GOAL OF THE EXERCISE ::
Rewrite the entries below as a numbered list, skipping blank lines and leaving out the pictures.

........

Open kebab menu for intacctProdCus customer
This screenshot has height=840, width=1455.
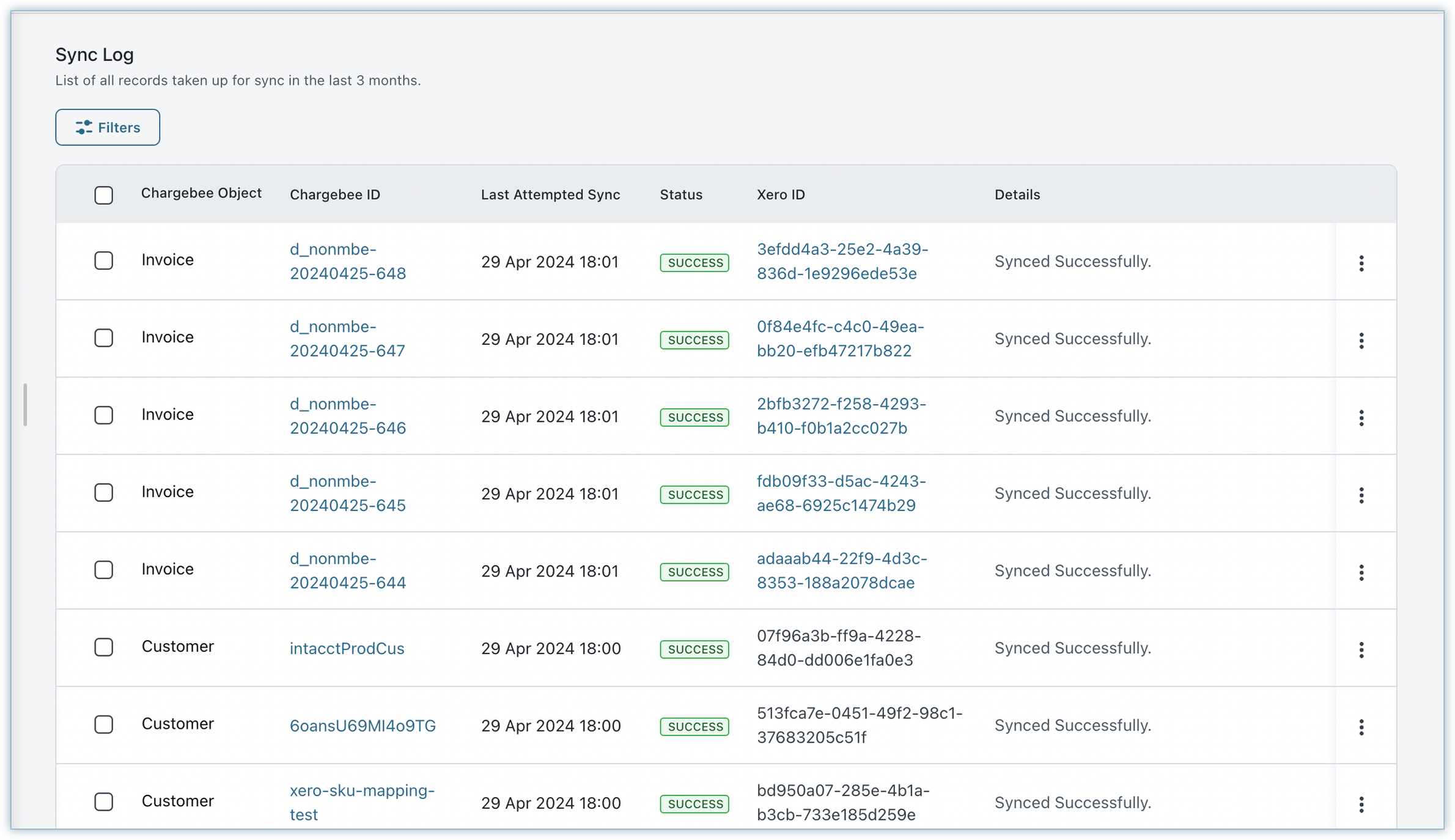click(1361, 650)
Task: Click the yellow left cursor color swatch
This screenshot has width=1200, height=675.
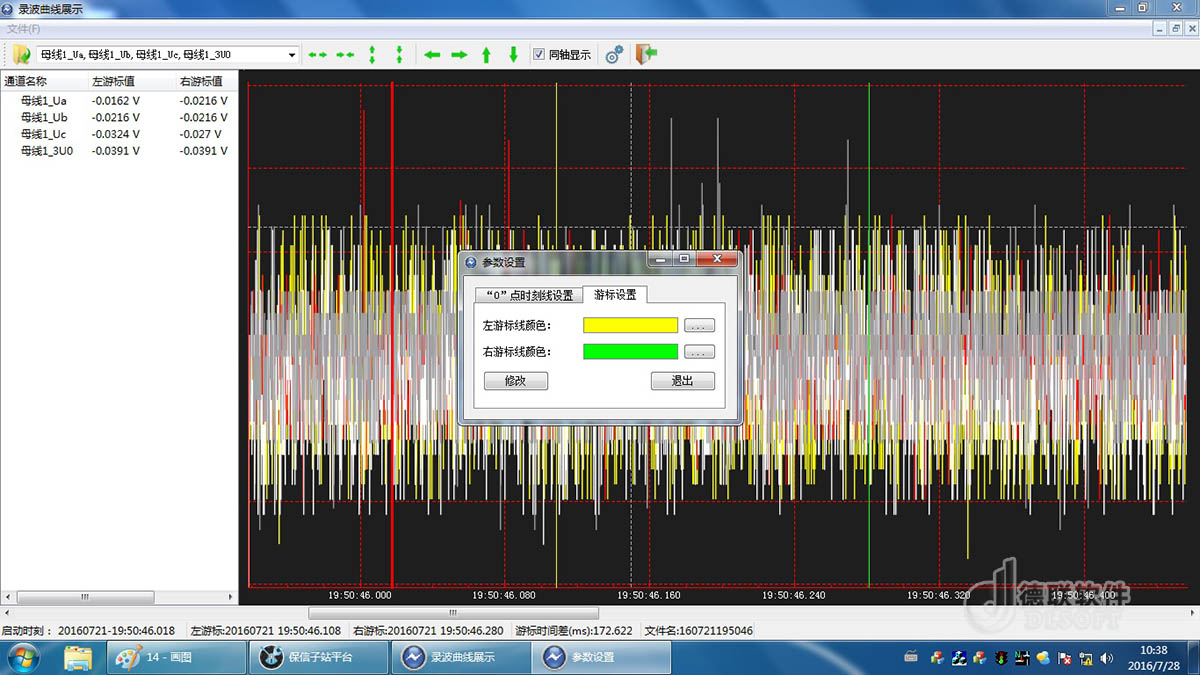Action: click(x=630, y=325)
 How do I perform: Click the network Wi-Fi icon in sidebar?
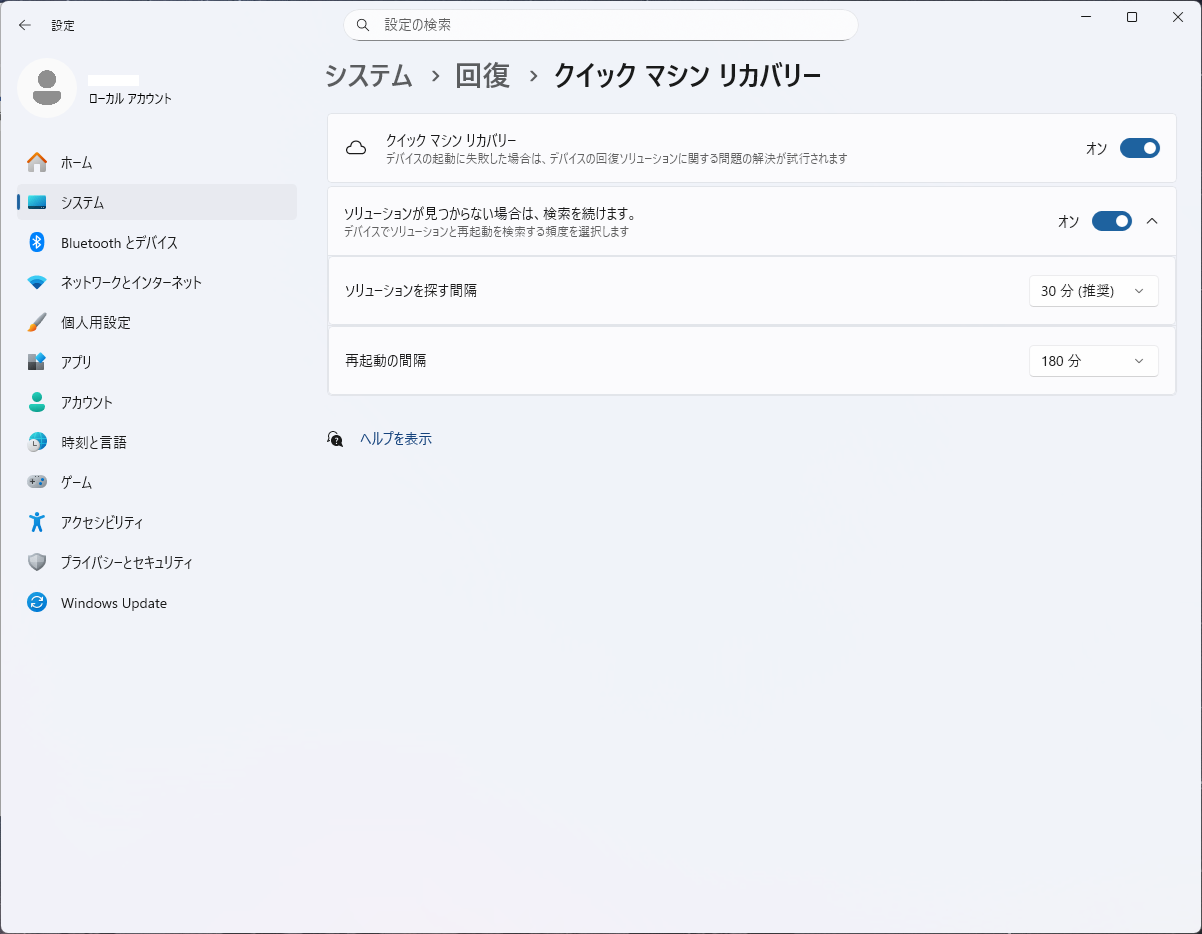[37, 282]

........

RESPONSE TO THIS EXERCISE ::
1. Open kebab menu for intacctProdCus customer
2. This screenshot has height=840, width=1455.
3. click(1361, 650)
4. Task: Click the yellow left cursor color swatch
5. This screenshot has width=1200, height=675.
6. Action: click(x=630, y=325)
7.  How do I perform: Click the network Wi-Fi icon in sidebar?
8. [37, 282]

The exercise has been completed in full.